FIG. 2 is an electron spin resonance (E) of the hermetically-coated optical fiber of the present invention manufactured in Example 1 of the present invention.
(SR) spectrum diagram.

[Explanation of symbols]

1 resistance furnace, 2 optical fiber base material, 3 reaction vessel, 4 carbon-based gas supply device, 5 silane-based gas supply device, 6 dice, 7 dice, 8 hermetic coat optical fiber, 9 winder,
10 Bare fiber.

Claims (4)

[Claims] 1. An optical fiber having a hermetic thin-film coating layer on its surface, wherein the hermetic thin-film coating layer has a carbon-silicon bond. fiber. 2. Immediately after melting and spinning an optical fiber preform in a furnace kept at a high temperature to form a bare fiber, the bare fiber is introduced into a hermetic coating reaction vessel and a raw material gas is introduced into the reaction vessel.
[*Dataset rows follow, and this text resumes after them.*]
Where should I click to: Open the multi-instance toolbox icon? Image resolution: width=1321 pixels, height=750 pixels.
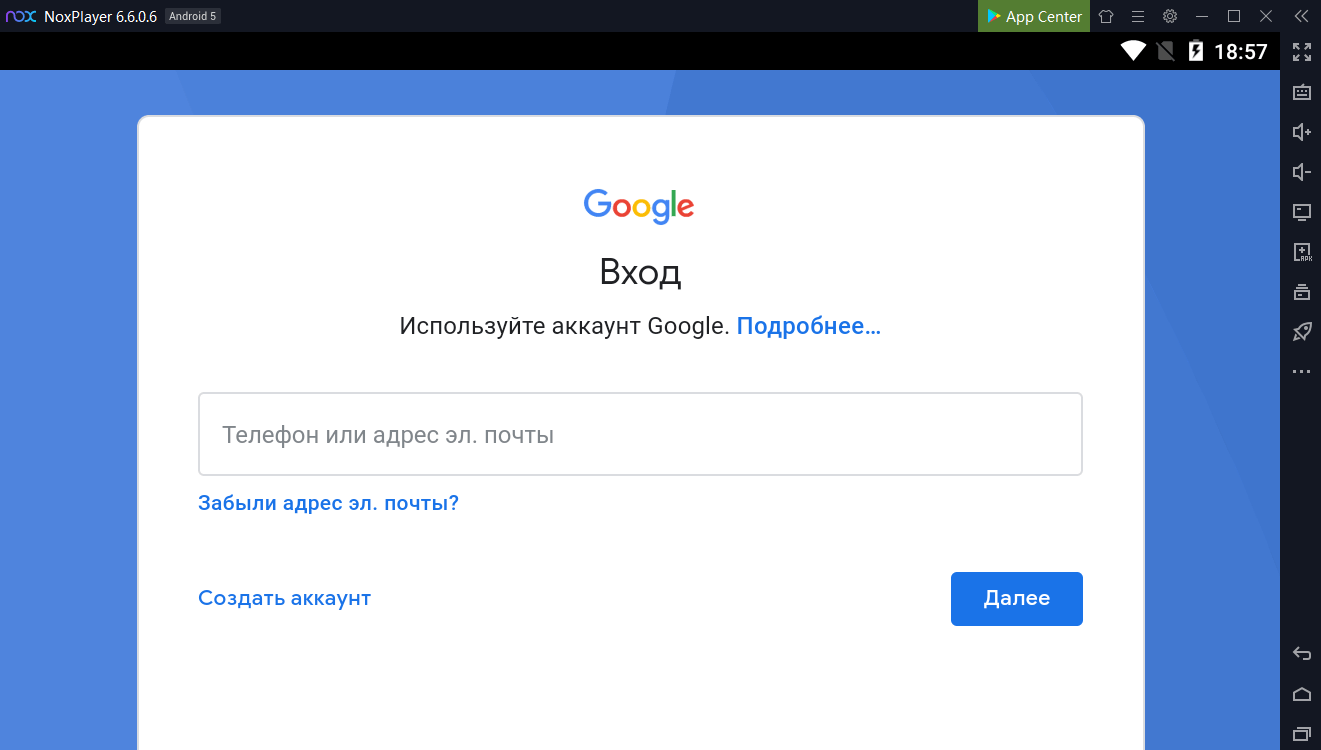pyautogui.click(x=1301, y=292)
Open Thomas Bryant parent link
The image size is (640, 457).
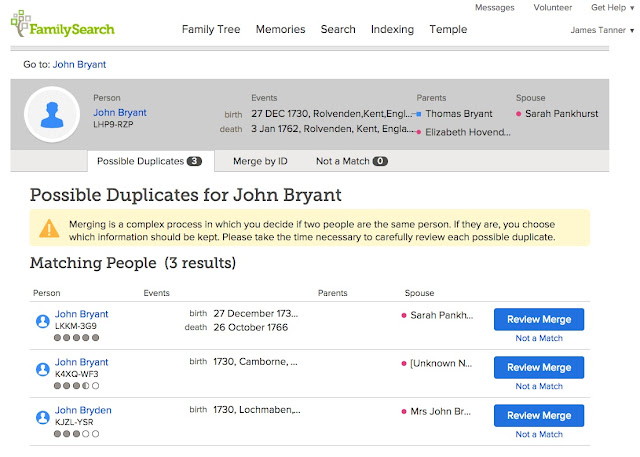tap(458, 113)
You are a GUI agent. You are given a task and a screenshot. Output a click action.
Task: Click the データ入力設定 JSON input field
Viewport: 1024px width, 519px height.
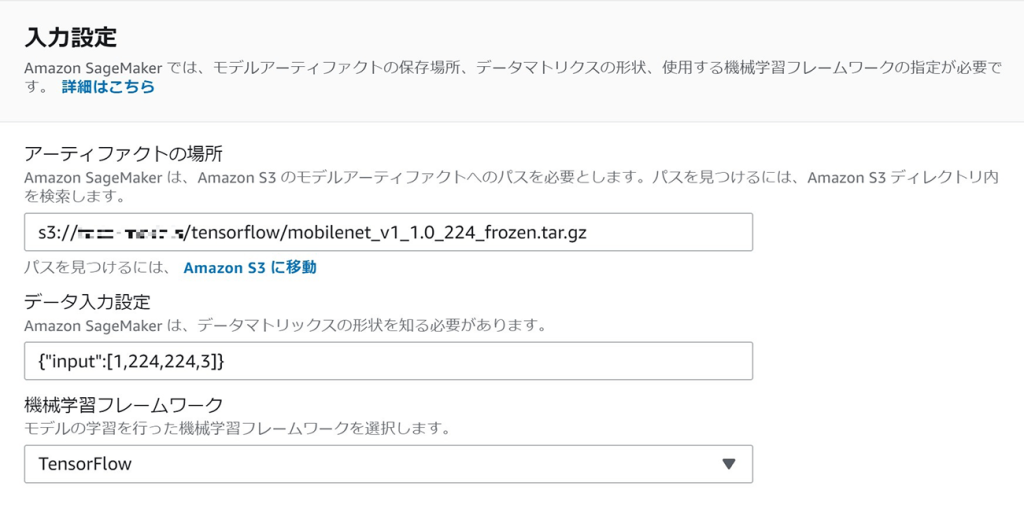coord(389,360)
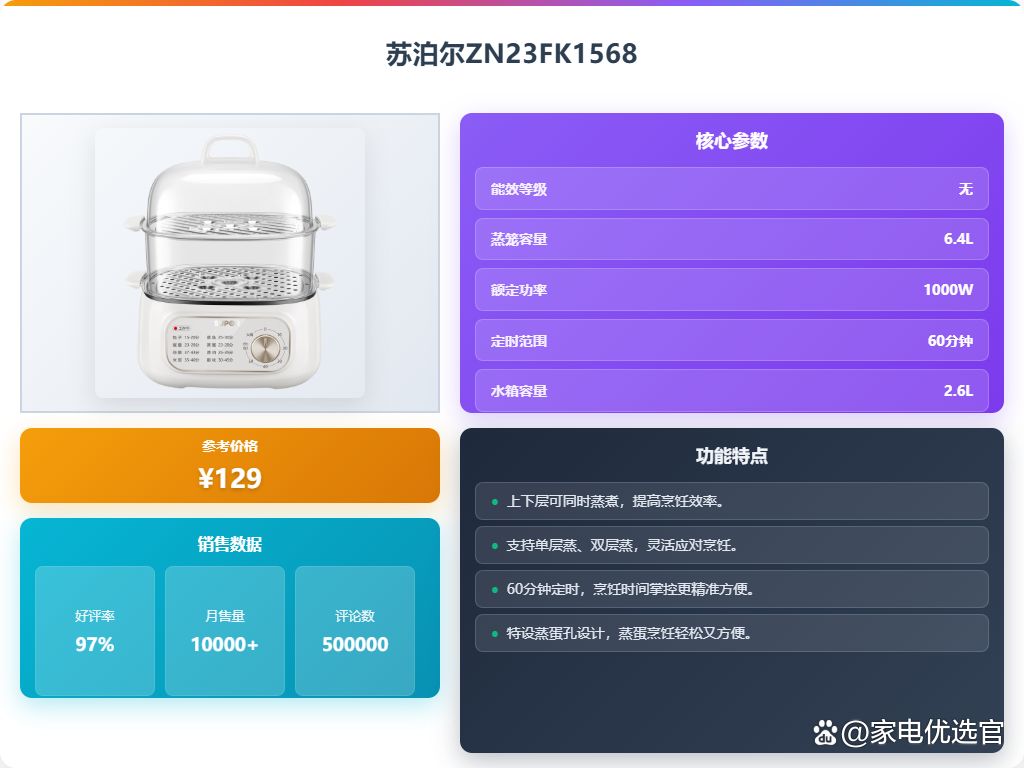Image resolution: width=1024 pixels, height=768 pixels.
Task: Select the 支持单层蒸、双层蒸 feature item
Action: 731,545
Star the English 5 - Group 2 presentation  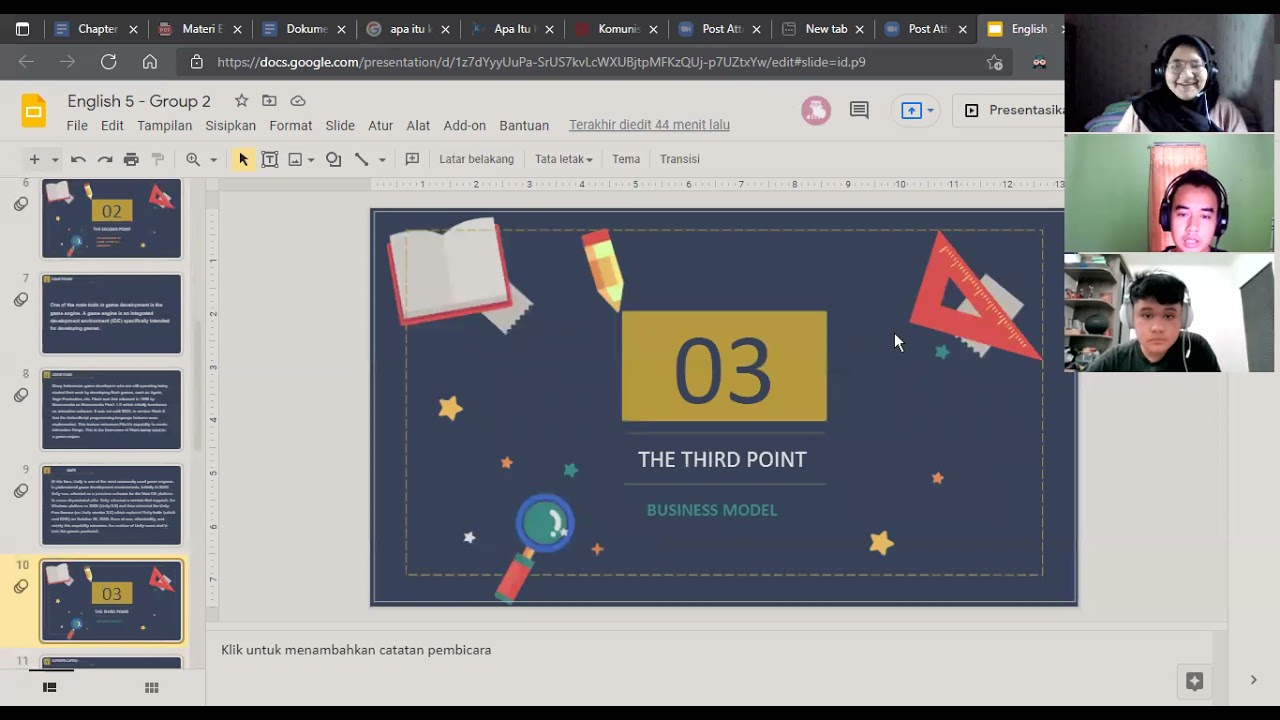coord(241,100)
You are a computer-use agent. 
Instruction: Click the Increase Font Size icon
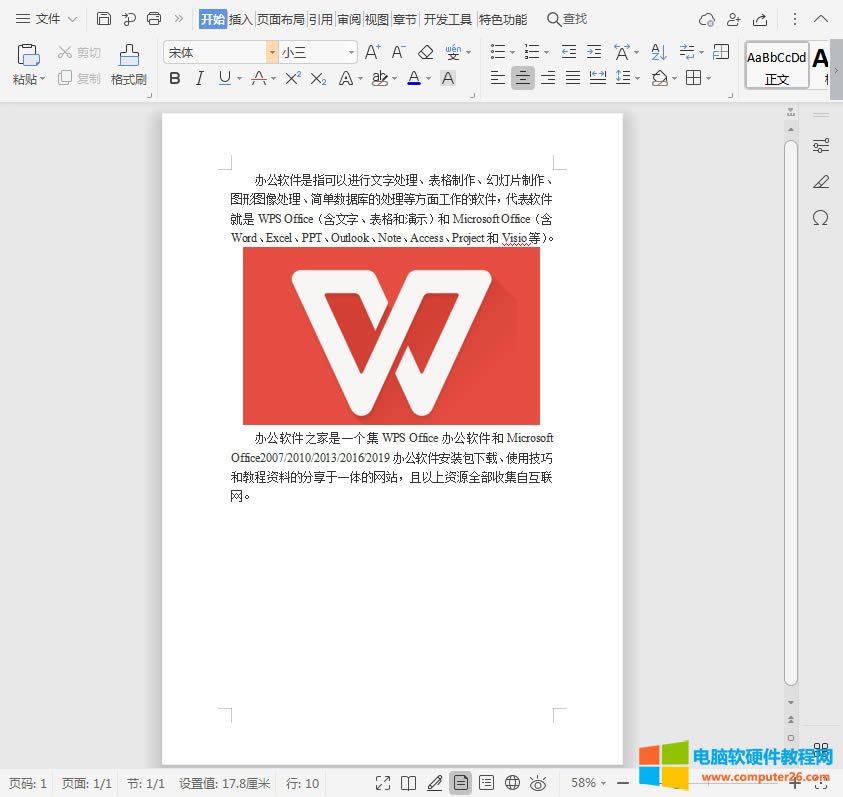pos(372,50)
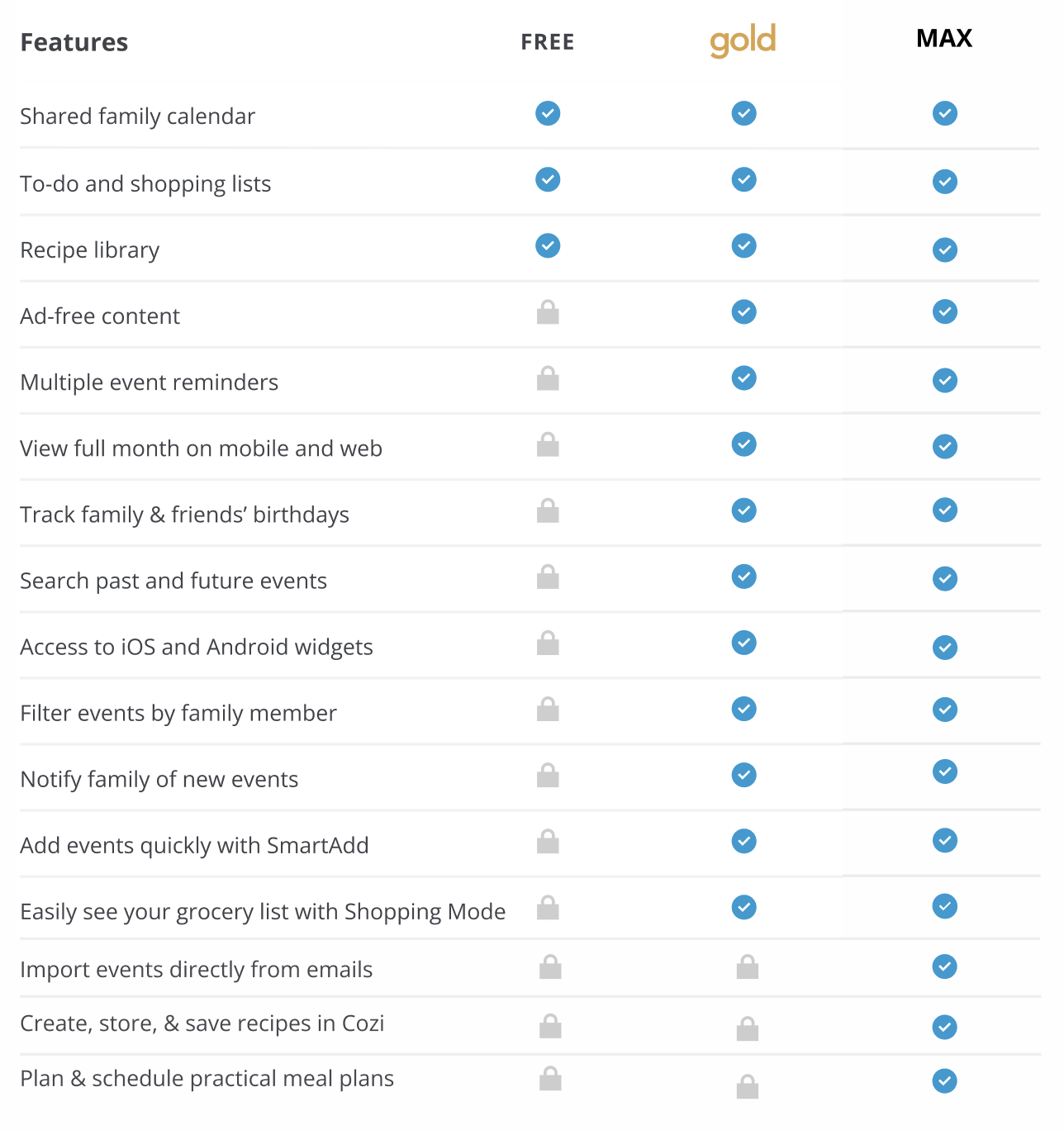The height and width of the screenshot is (1130, 1064).
Task: Click the Free lock for Shopping Mode row
Action: 548,907
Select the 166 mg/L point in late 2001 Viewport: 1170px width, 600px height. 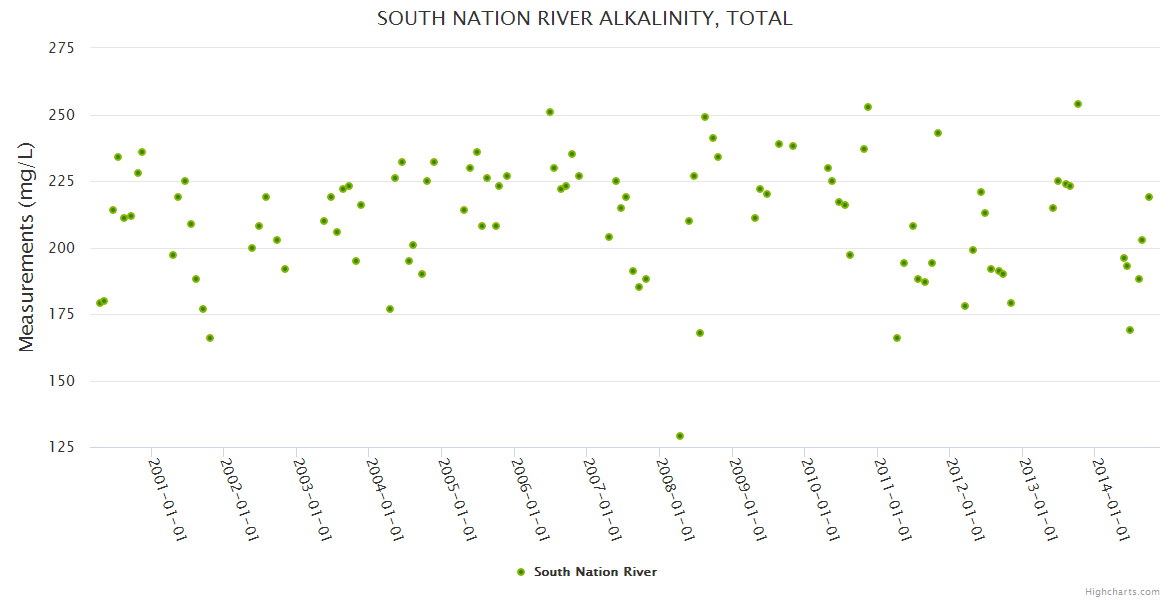(x=210, y=338)
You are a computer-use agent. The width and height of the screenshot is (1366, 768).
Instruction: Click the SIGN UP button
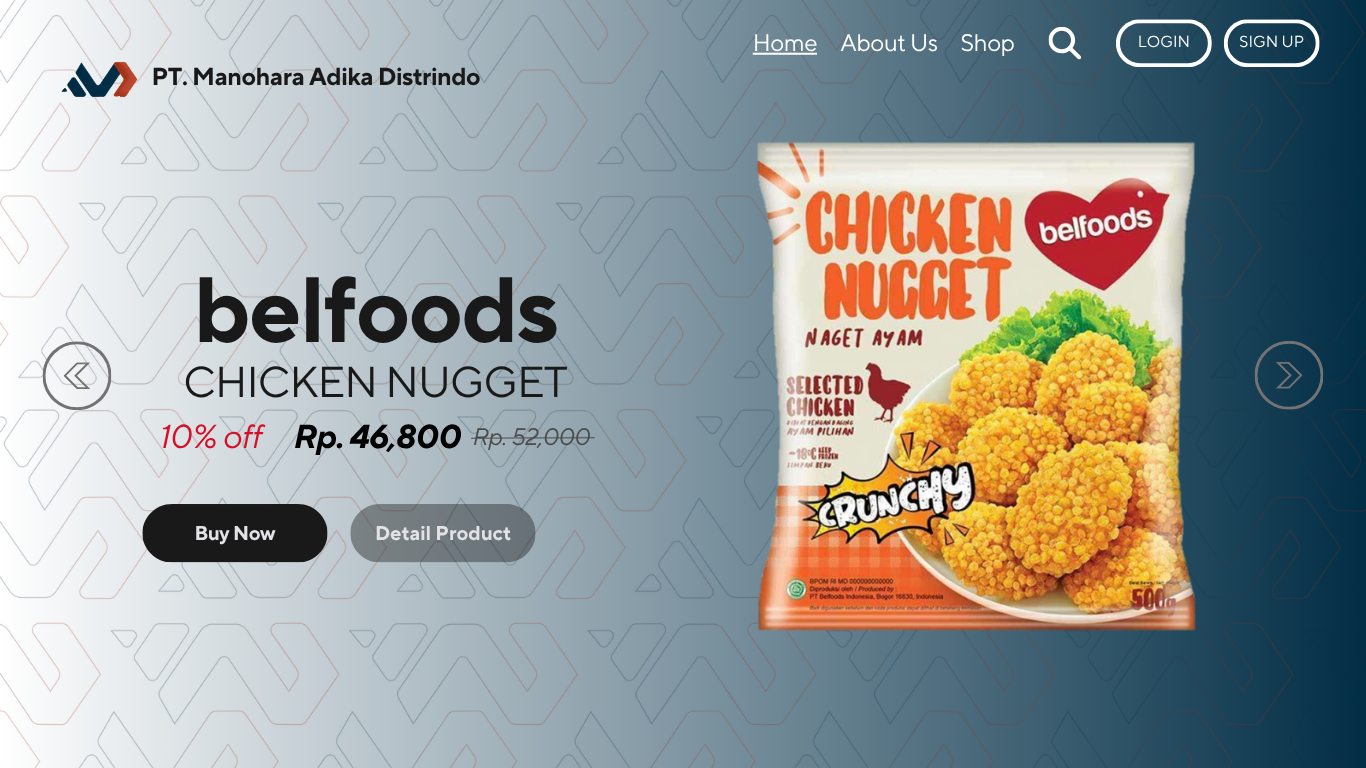[x=1271, y=43]
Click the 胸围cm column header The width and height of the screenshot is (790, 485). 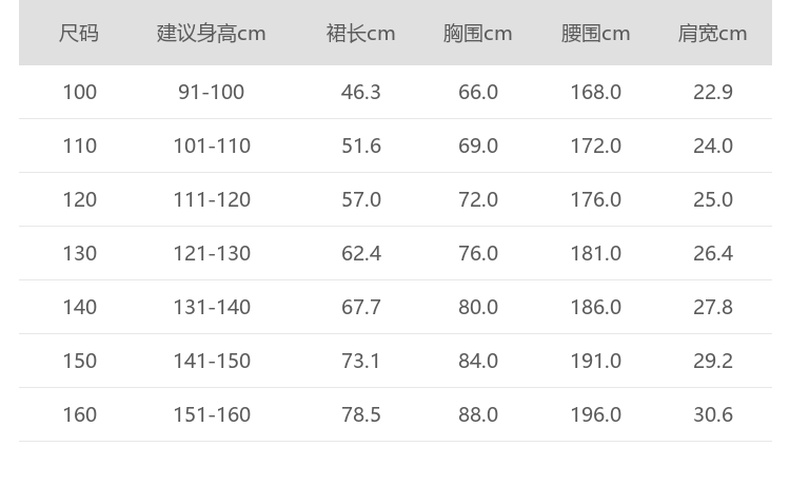pos(478,33)
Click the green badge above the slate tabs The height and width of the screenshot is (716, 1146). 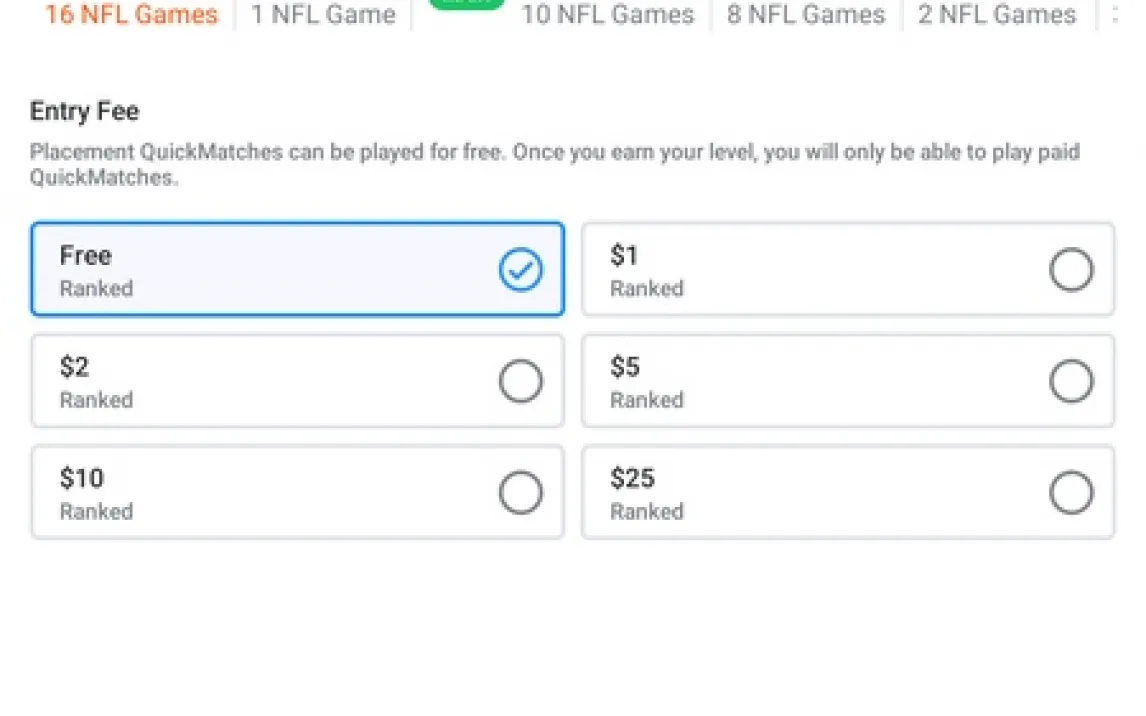tap(466, 4)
In the method for producing a hermetically coated optical fiber, wherein a thin film coating layer is formed on the bare fiber by a chemical vapor deposition method by introducing,
A method for producing a hermetically coated optical fiber, comprising forming a thin film coating layer having a carbon-silicon bond by using a mixed gas of a carbon-based gas and a silane-based gas as the raw material gas. 3. The method for producing a hermetically coated optical fiber according to claim 2, wherein the raw material gas mixing ratio is such that the number of silicon atoms contained in the mixed gas does not exceed the number of carbon atoms. 4. The method for producing a hermetically coated optical fiber according to claim 2, wherein the raw material gas is diluted with an inert gas.